Of the two fighters Shindo is the more well known, having competed in a number of Japanese title fights. The elongated 31 year old picked up a couple of early career defeats before getting his first title fight in 2015. In that bout he came up short against Suyon Takayama, but would win the title the following year with a decision victory over Yasuhiro Okawa for the vacant title. His reign Japanese Welterweight champion would be short however as Toshio Arikawa stopped him in 10 rounds to rip the title from his waist.
Since losing the Welterweight title in 2016 to Arikawa Shindo has moved up in weight and allowed his 6'1" frame to fill out to that of a Light Middleweight. Since moving up in weight he has gone 2-0 (2), stopping both Sanosuke Sasaki and Cobra Suwa to earn a shot at the Japanese title at 154lbs.

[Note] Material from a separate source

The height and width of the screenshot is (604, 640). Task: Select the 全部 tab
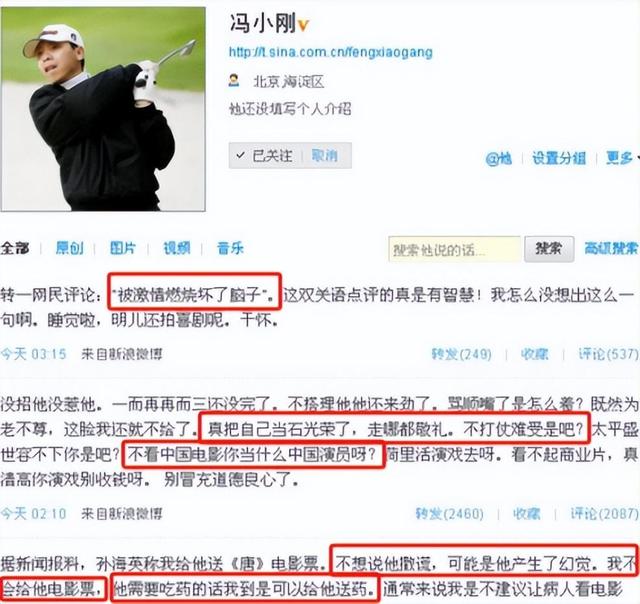15,248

In the ring Shindo is a physically imposing fighter, who is very tall and rangy, and a south paw. He has shown solid power since moving up in weight and has a solid work rate. Despite his physical traits he can be dragged into a battle on the inside, can be out worked, out boxed and hurt, having been dropped by Sasaku just 3 fights ago. We've yet to see him in with a hungry and primed Light Middleweight, and whilst the division should be better for him it's hard to really know what he has in his arsenal for top domestic competition at 154lbs.

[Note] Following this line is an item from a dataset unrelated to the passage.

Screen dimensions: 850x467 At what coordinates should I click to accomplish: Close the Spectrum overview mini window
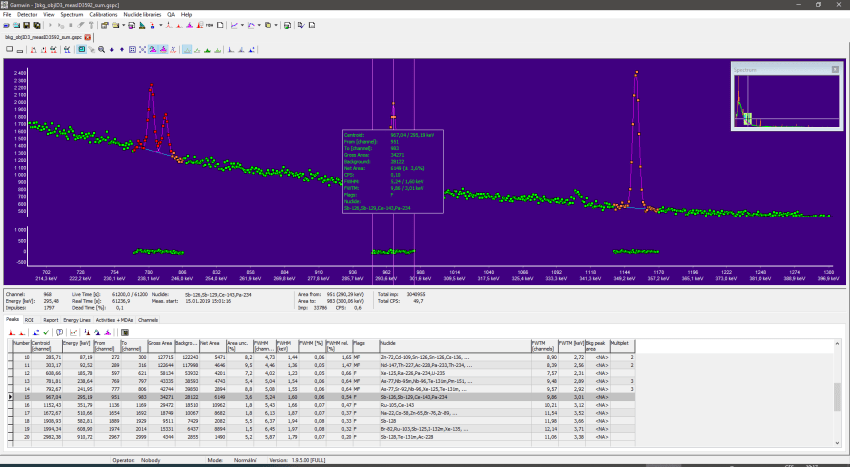coord(834,70)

Aged 27 Maruki is getting his second shot at a title, following a narrow 2016 loss to Nonaka. In that bout Maruki looked like a champion in waiting, and were it not for for the rise of Inoue would probably have won some sort of title since the Nonaka bout. He's aggressive, exciting and hard hitting and despite losing to Nonaka didn't really lose much career momentum, scoring 3 wins since that set back. Maruki turned professional in 2010 and reached the All Japanese Rookie of the Year final in 2012. A pair of losses in 2014 slowed his rise but he has since improved a lot, and is 8-1 (5) in his last 9.

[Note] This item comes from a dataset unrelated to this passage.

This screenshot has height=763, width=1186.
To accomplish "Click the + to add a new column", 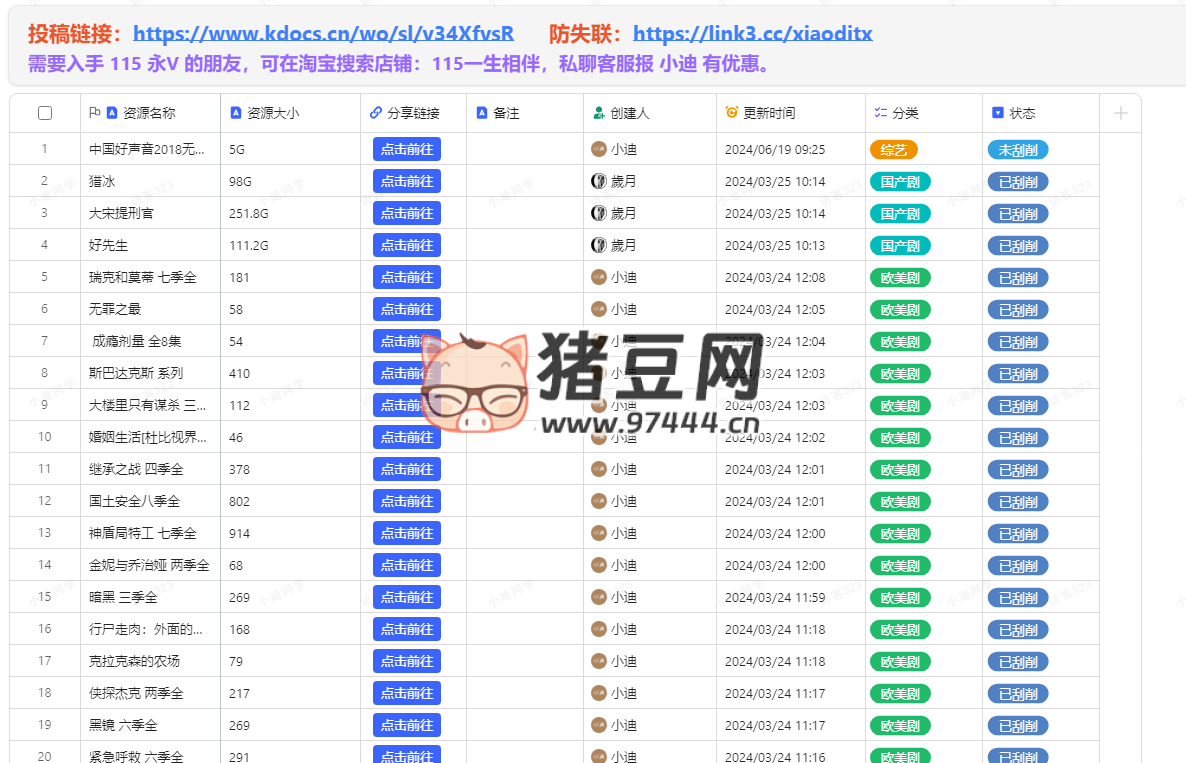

Although a bit crude around the edges Maruki is a real danger man at this level and will be getting in the ring with a point to prove. We expect to see him start fast, and look to jump on Shindo, cut the distance and work on the inside. He's a not a monster puncher, but is a very solid hitter and that will be something he'll be looking to prove here as he looks to neutralise Shindo's southpaw straight.
Interestingly Maruki is 0-2 outside of Aichi, having lost to Ryota Itoyama at the Korakuen Hall in the 2012 Rookie of the Year and losing to Nonaka at the EDION Arena in Osaka. He'll have to show he can perform away from home if he's to come out on top here. He has the tools to win, physically, but the big mental question is whether he can do it when the audience isn't all his friends, family and essentially those there to support him.
We think that the youth and aggression will be the key here and Maruki will wear down Shindo, shake the shackles of being an away fighter and make an impact. We know that Shindo can be a nightmare to fight with the unique angles and size he brings to the ring, but can't say Maruki allowing the former Welterweight champion to dictate the pace or fight at a comfortable range here. Instead we think Maruki stops Shindo somewhere in the middle rounds.